JAKARTA — Mantan Menteri Pemuda dan Olahraga Roy Suryo menanggapi santai penetapan dirinya sebagai tersangka dalam kasus tudingan ijazah palsu yang dilaporkan Presiden ke-7 RI, Joko Widodo (Jokowi).
Ia menyebut status tersangka bukan akhir dari proses hukum dan memilih untuk menyikapinya dengan senyum.
"Status tersangka itu masih harus kita hormati. Sikap saya apa? Senyum saja. Tersangka itu adalah salah satu proses, nanti ada tahap menjadi terdakwa, lalu terpidana. Jadi saya tetap menghormati proses hukum," kata Roy Suryo di kawasan Bareskrim Polri, Jakarta Selatan, Jumat, 7 November 2025.
Roy menyatakan menghormati keputusan penyidik Polda Metro Jaya yang menetapkan delapan orang sebagai tersangka dalam perkara ini.
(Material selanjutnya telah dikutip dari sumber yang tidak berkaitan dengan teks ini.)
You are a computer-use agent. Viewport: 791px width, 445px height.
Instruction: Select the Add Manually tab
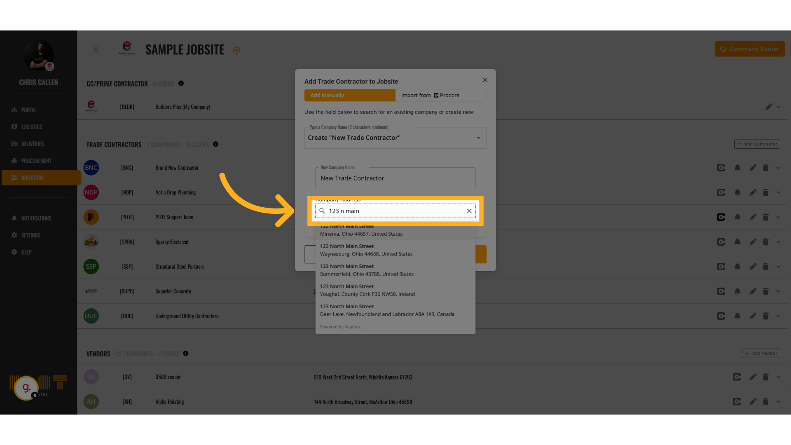tap(349, 95)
Ia juga mengajak tujuh orang lainnya yang turut dijerat untuk tetap tenang dan tegar menghadapi proses hukum.
"Saya menyerahkan semuanya kepada kuasa hukum. Saya juga mengajak tujuh orang lainnya untuk tetap tegar. Ini perjuangan kita semua sebagai masyarakat yang bebas melakukan penelitian terhadap dokumen publik, bukan untuk dikriminalisasi," ujarnya.
Roy juga menegaskan bahwa tidak ada perintah penahanan terhadap dirinya setelah penetapan status tersangka tersebut.
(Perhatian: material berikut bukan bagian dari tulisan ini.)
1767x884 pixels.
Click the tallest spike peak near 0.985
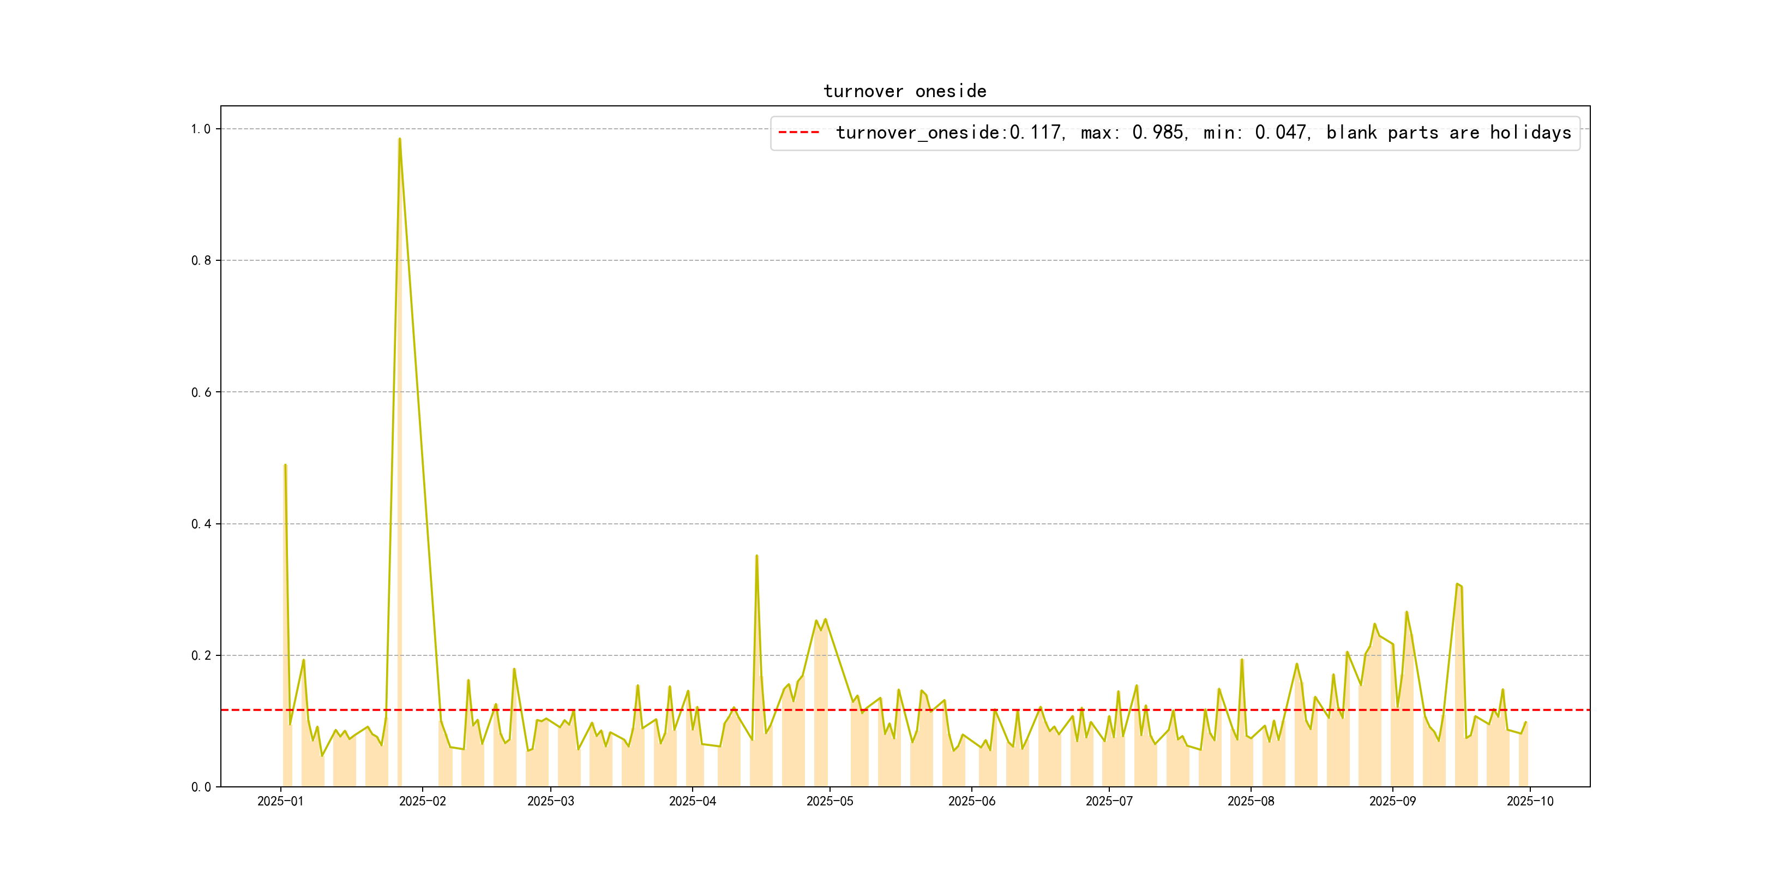(x=399, y=139)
Menurutnya, langkah hukum berikutnya akan dikonsultasikan bersama tim kuasa hukum.
"Ini bukan soal kecewa, tapi soal ilmiah atau tidak, kriminalisasi atau tidak, adil atau tidak. Saya tetap tegar, teman-teman lain juga harus tegar. Ini perjuangan seluruh masyarakat melawan kezaliman," ujar Roy.
Sebelumnya, Kapolda Metro Jaya Irjen Asep Edi Suheri mengumumkan delapan orang tersangka dalam kasus tudingan ijazah palsuJokowi. Delapan tersangka itu dibagi dalam dua klaster.
Klaster pertama terdiri atas ES, KTR, MRF, RE, dan DHL yang dijerat Pasal 310 dan/atau 311 serta Pasal 160 KUHP dan Pasal 27A juncto Pasal 45 Ayat 4 dan/atau Pasal 28 Ayat 2 juncto Pasal 45A UU ITE.
Sementara klaster kedua mencakup tiga nama, yakni Roy Suryo (RS), Rismon Hasiholan Sianipar (RHS), dan Tifauzia Tyassuma (TT).